F. T. accepte de le cacher et part immédiatement à Port-au-Prince avertir la famille de J. B. Dans la maison de la rue du Centre, il devrait trouver sa mère ; sa sœur aînée, son cousin , la mère de ses trois enfants. Quant à son père, il sait qu’il est absent. Mais F. T. se heurte à une maison fermée. Personne ne répond. Il revient à Gressier vers 16 heures sans la moindre nouvelle à donner à J. B. qui s’inquiète du sort de son frère B. B. et se demande si des aveux de sa part n’ont pas conduit les « attachés » (civils armés par les militaires pour faire une partie du sale boulot) à exercer des représailles sur sa famille.

Le lendemain, F. T. repart à Port-au-Prince. Il trouve la mère de J. B. à la maison. Elle a été avertie du cours des événements par l’inconnu abordé par son fils à Bizoton. Elle est montée là-bas. Le cadavre de B. B. était encore sur le bord de la route. Des témoins lui ont raconté qu’il avait aussi tenté de fuir, que sa tentative avait retardé les « attachés » dans leur réflexe de poursuite de J. B., qu’ils l’avaient abattu de deux balles et achevé à coups de machettes, puis étaient partis en abandonnant son corps. Primencia C., sa mère, confie de la nourriture et de l’argent à F. T. et, deux jours plus tard, vient voir J. B à Gressier.

Il s’y cachera jusqu’au début d’avril 1994.

Sur la route de l’exil

À Port-au-Prince, la mère demande de l’aide et des conseils à L. D., l’ami de sa fille aînée. Il travaille aux contributions. Lui pense aussitôt qu’il vaut mieux que J. B. parte à l’étranger. Il est impliqué dans une sale histoire qui risque de se retourner contre toute la famille. On connaît des cas de ce genre qui ont mal tourné.

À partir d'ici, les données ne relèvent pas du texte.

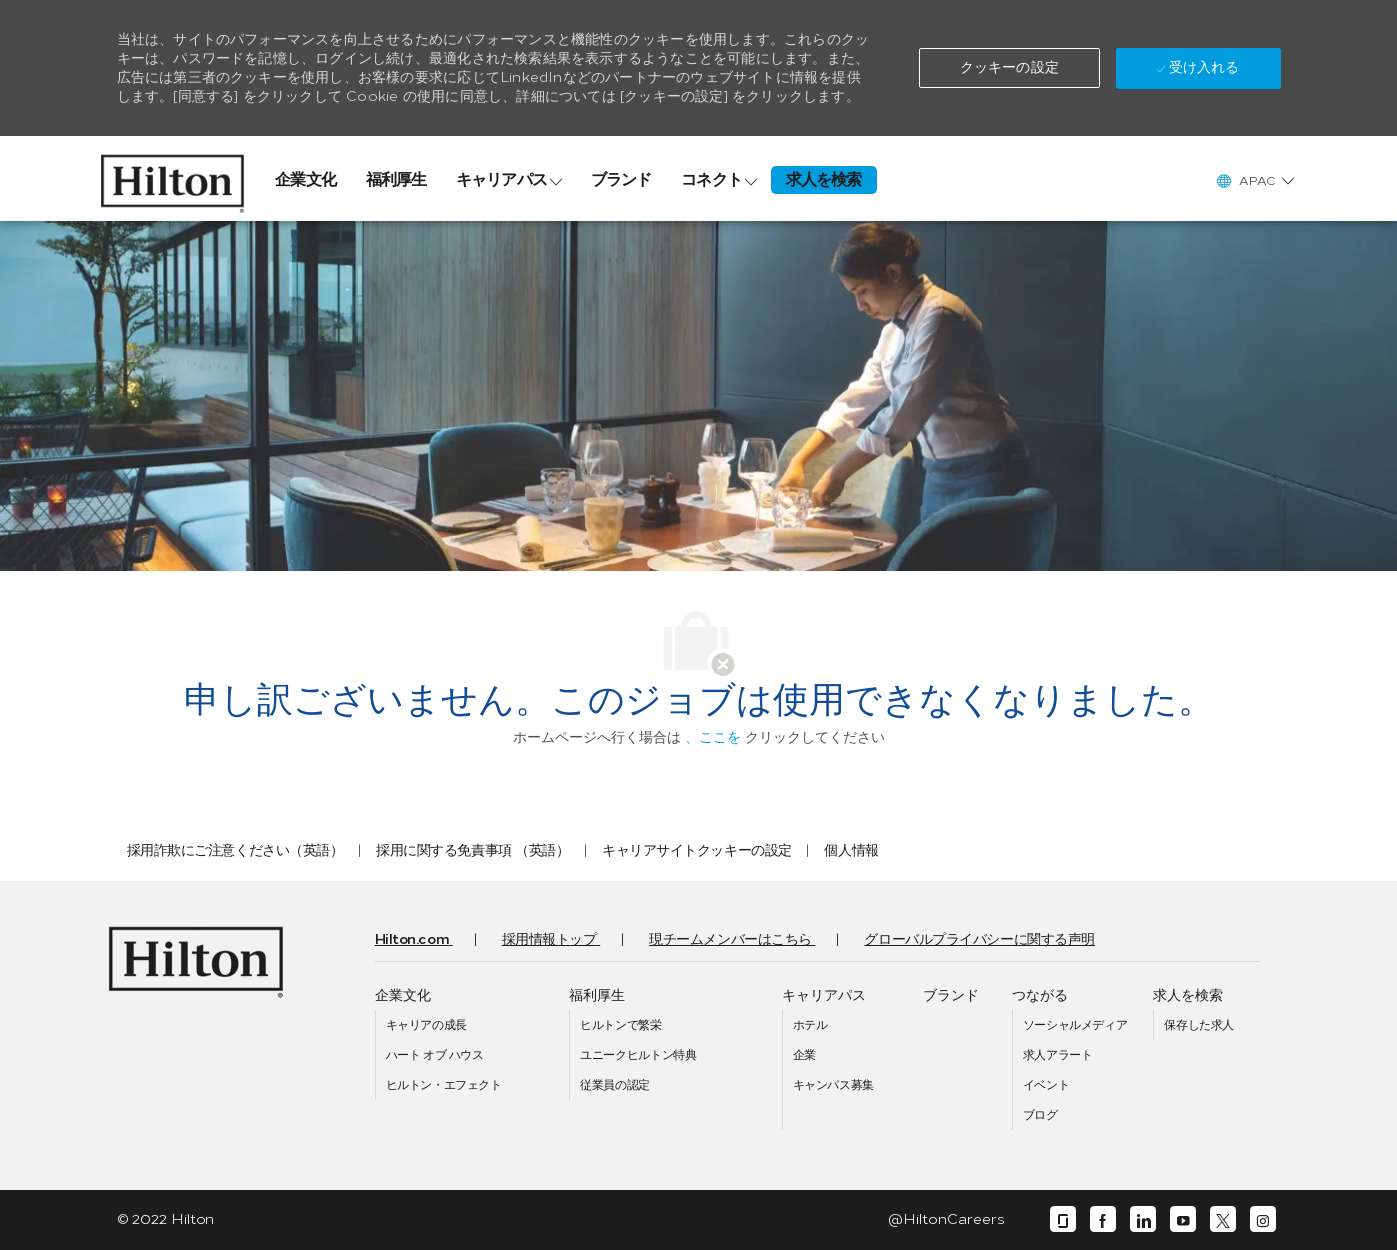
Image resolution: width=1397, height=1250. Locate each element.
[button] (1009, 68)
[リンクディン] (1143, 1219)
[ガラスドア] (1063, 1219)
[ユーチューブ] (1183, 1219)
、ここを (713, 737)
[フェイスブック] (1103, 1219)
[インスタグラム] (1263, 1219)
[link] (172, 178)
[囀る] (1223, 1219)
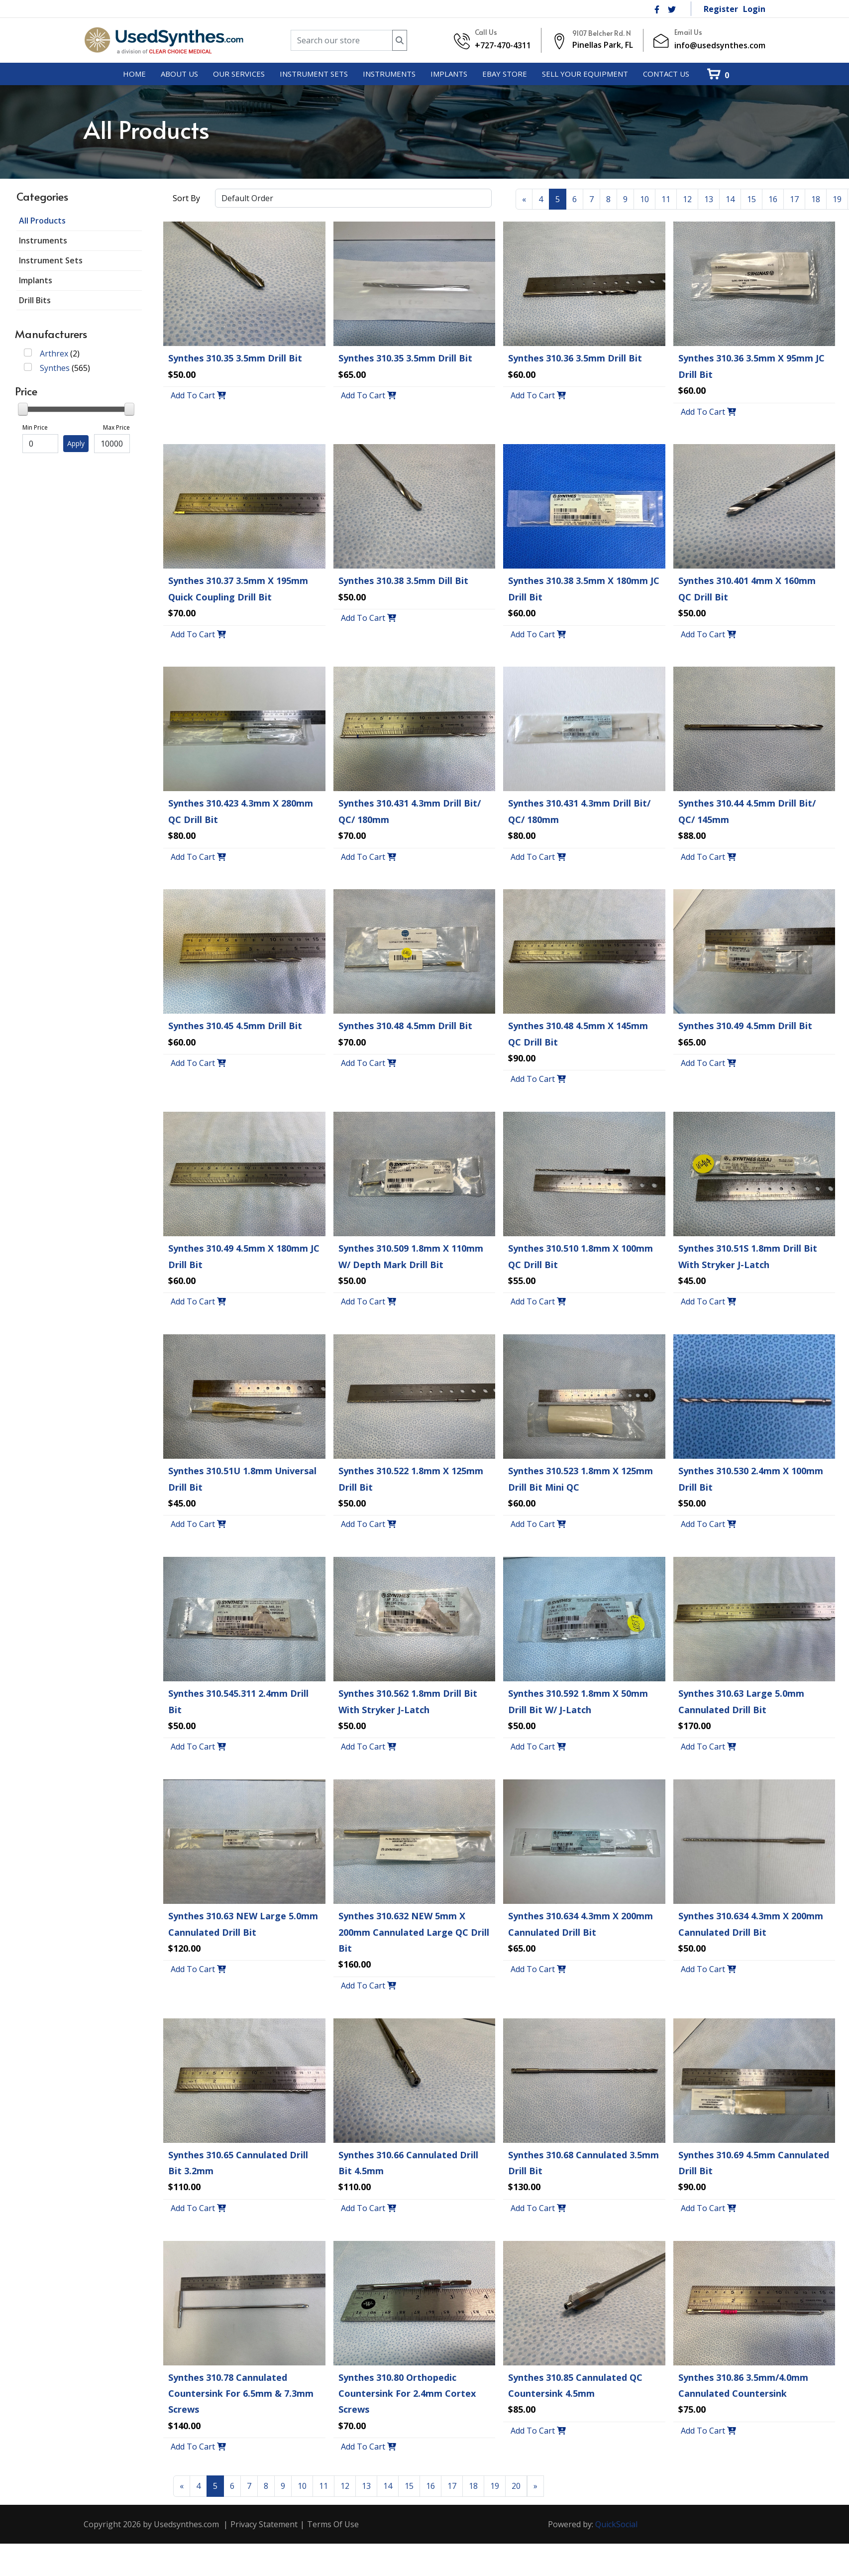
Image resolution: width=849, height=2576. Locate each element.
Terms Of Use (333, 2524)
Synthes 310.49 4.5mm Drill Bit (745, 1026)
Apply (76, 443)
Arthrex (54, 353)
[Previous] (524, 199)
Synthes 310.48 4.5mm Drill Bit (405, 1026)
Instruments (43, 240)
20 (516, 2485)
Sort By (186, 198)
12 (687, 199)
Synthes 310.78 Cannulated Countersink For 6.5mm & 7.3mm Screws (241, 2393)
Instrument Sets (51, 260)
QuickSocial (616, 2524)
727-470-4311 (505, 45)
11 (665, 199)
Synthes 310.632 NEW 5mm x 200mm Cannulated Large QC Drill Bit (413, 1932)
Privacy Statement (264, 2524)
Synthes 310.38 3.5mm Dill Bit (403, 580)
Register (721, 8)
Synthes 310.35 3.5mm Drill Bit (235, 358)
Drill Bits (35, 300)
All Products (42, 220)
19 (837, 199)
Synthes (55, 367)
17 (794, 199)
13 (708, 199)
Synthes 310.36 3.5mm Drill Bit (575, 358)
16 (772, 199)
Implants (35, 280)
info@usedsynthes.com (719, 45)
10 (644, 199)
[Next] (535, 2486)
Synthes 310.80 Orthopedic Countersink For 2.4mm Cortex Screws (407, 2393)
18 (815, 199)
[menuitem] (134, 74)
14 (730, 199)
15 (751, 199)
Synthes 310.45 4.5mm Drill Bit (235, 1026)
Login (754, 8)
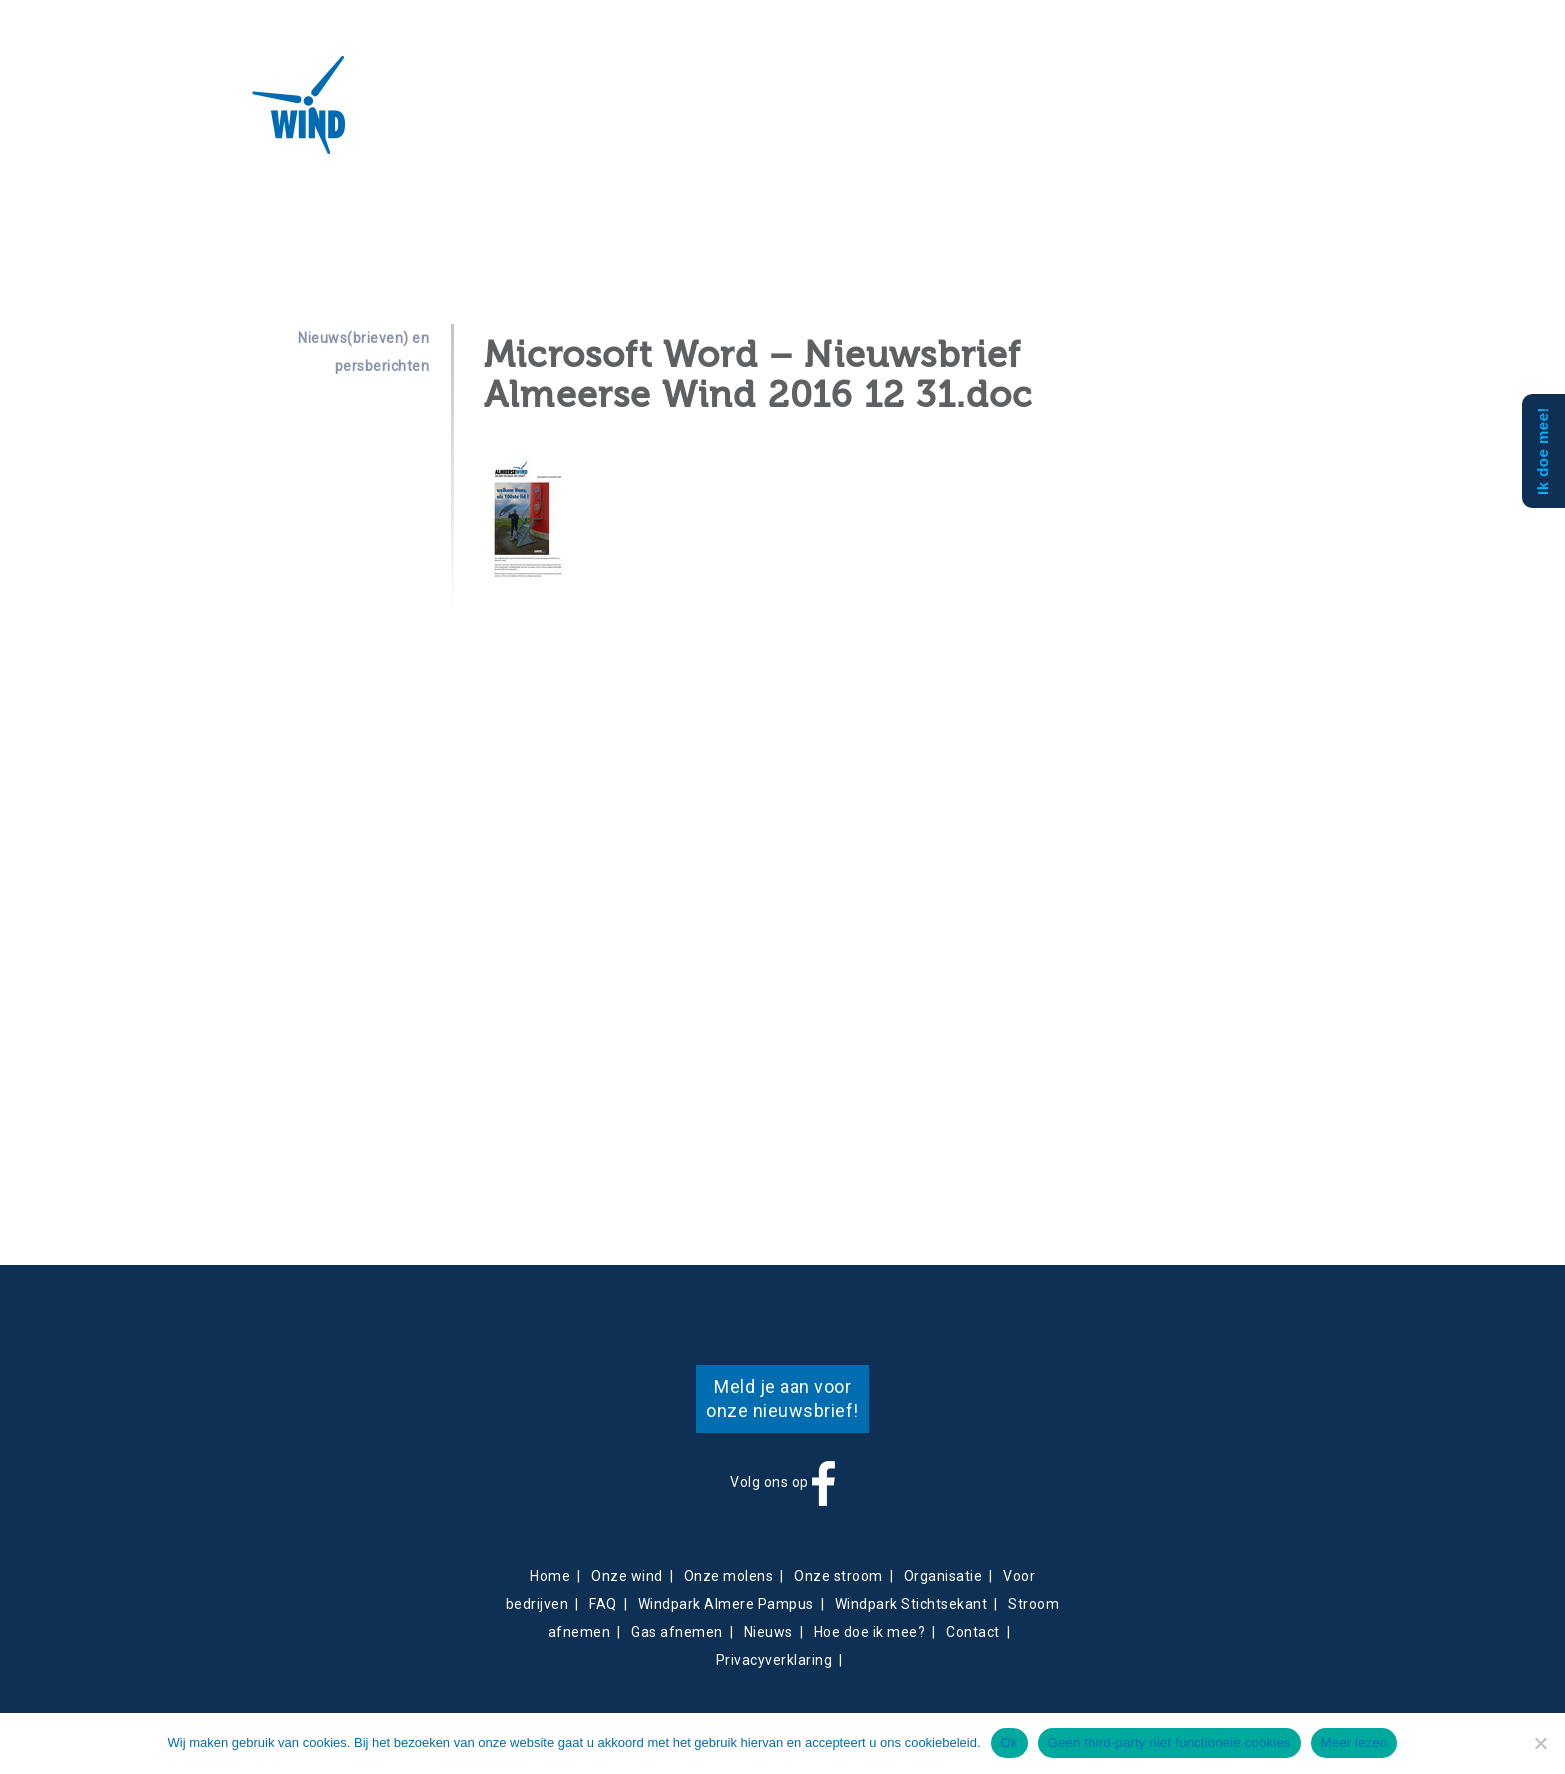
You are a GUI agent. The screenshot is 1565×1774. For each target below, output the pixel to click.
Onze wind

L. D. connaît bien un homme d’affaires qui a déjà fait partir des gens en danger à Saint-Martin (Guadeloupe) ou en Guyane. Il prend contact avec lui, avance l’argent et le charge de trouver une solution.

Le 7 ou le 8 avril, L. D. vient à Gressier avec tout ce qu’il faut pour déguiser J. B. en notable : costume, chapeau, lunettes, porte-documents et même fausse moustache. Sur la route de Port-au-Prince, ils s’arrêtent à Carrefour pour faire les photos d’identité : c’est plus prudent que de traîner dans la capitale. Ils vont ensuite au service des passeports où L. D. a des relations. Dès le lendemain, il reconduit J. B. à Gressier.

Le 26 avril, L. D. retournera à Gressier, cette fois pour ramener J. B. à Port-au-Prince. Tout est organisé. Le 28 avril, l’homme d’affaires anonyme vient vers 17 heures chez L. D., rue de l’Enterrement. Il y prend J. B. qui s’y cache. Puisqu’il est impossible d’embarquer dans les avions d’Air-France à Port-au-Prince sans visa et que le consulat de France n’en délivre qu’au compte-gouttes [1], ils vont au Cap-Haïtien par la route et, de là, en République dominicaine où ils arrivent le lendemain.

À Santo-Domingo, ils logent à l’Hôtel El Caribelio pendant 4 ou 5 jours avant de s’envoler ensemble vers Curaçao par l’ALM, filiale régionale de la compagnie néerlandaise KLM. J. B. ne sait rien de sa destination finale. L’homme d’affaires le fait voyager sous un autre passeport que le sien. À Curaçao, il prend un billet d’avion pour Amsterdam, où ils arrivent le 3 mai. Là, l’homme d’affaires lui rend son vrai passeport où il a la surprise de découvrir un tampon des services de l’immigration de l’aéroport de Port-au-Prince (28 avril), où il n’est jamais passé. Qu’importe. L’homme d’affaires le met dans un train pour Paris et disparaît, toujours aussi anonyme.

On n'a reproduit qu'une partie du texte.